In fact, because online players retain their own individual progress, coins, and rewards, it’s entirely possible for strong players to carry weaker ones and help them progress through the game faster. Online play also has the advantage of players not being confined to the same screen like they are in “Couch Co-op” mode. In “Online” mode, can choose to find a public run, create a private run, or join with a run code. If no public run is found during the matchmaking process, a public run will be created. During a private run, the host can also choose to switch the run to public. The cinematics that play during an online run are determined by the host player’s progress, and only the host player can choose whether to play or skip them.

One little annoyance about online games is that players can’t change characters in the Lair (unlike in offline games), so you have to leave the game and reenter if you want to switch characters. It would also be nice to have the option to create different online game types, such as a run with all Gauntlet bosses or specific Portal challenges required. This would let players who seek those challenges match up with likeminded players and perhaps discourage beginner players from joining hard game types before they’re ready.

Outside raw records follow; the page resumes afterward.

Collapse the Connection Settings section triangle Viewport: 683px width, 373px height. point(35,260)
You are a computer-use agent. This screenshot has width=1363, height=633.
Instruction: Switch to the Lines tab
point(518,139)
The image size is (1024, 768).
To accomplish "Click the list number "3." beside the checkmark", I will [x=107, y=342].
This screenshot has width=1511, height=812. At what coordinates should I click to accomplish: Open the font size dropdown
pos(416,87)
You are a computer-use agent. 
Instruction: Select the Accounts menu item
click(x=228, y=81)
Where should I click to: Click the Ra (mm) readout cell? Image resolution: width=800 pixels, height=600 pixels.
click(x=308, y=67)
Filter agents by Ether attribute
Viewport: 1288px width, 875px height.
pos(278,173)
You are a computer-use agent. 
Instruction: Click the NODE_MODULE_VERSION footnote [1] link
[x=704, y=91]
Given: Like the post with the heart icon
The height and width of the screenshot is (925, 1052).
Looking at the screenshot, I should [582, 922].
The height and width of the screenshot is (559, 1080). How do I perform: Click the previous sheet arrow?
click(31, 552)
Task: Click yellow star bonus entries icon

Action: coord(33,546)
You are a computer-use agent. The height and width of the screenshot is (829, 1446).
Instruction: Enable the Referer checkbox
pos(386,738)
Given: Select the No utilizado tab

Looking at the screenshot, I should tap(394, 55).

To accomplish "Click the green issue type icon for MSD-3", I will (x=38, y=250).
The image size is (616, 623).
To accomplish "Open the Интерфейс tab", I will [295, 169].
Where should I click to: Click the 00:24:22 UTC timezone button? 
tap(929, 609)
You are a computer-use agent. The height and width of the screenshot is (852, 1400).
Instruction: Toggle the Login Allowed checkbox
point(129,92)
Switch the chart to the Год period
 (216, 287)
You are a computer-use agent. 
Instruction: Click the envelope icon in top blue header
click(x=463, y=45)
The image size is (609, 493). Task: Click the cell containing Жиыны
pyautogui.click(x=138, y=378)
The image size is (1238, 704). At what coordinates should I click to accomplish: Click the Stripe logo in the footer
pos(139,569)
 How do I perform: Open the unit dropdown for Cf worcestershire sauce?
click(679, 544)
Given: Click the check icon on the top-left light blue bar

Teenage Mutant Ninja Turtles: Splintered Fate doesn’t have as many unique levels as TMNT: Shredder’s Revenge, but the smart roguelike design here provides far more replayability than that lauded beat ‘em up. Some of that design draws obvious inspiration from Hades, it’s true. Still, the plentitude of playable characters and the sweet co-op (with full cross-play between all platforms!) set Splintered Fate apart. Add some incredible authenticity and stellar voice acting, and Splintered Fate truly qualifies as the finest game to ever star the Teenage Mutant Ninja Turtles. I’ve dedicated more than 30 hours to the Steam version, and I’m now happily on my way to doing it again on Xbox. Hey, Super Evil Megacorp, let’s bring on some Jennika DLC and then get cracking on a sequel!

TMNT: Splintered Fate costs $29.99 on XboxPlayStationSwitch, and Steam, and it's also available on iOS.

Xbox, PlayStation, Switch, and Steam download codes were provided by the publisher for this review. We really tried the game out on everything!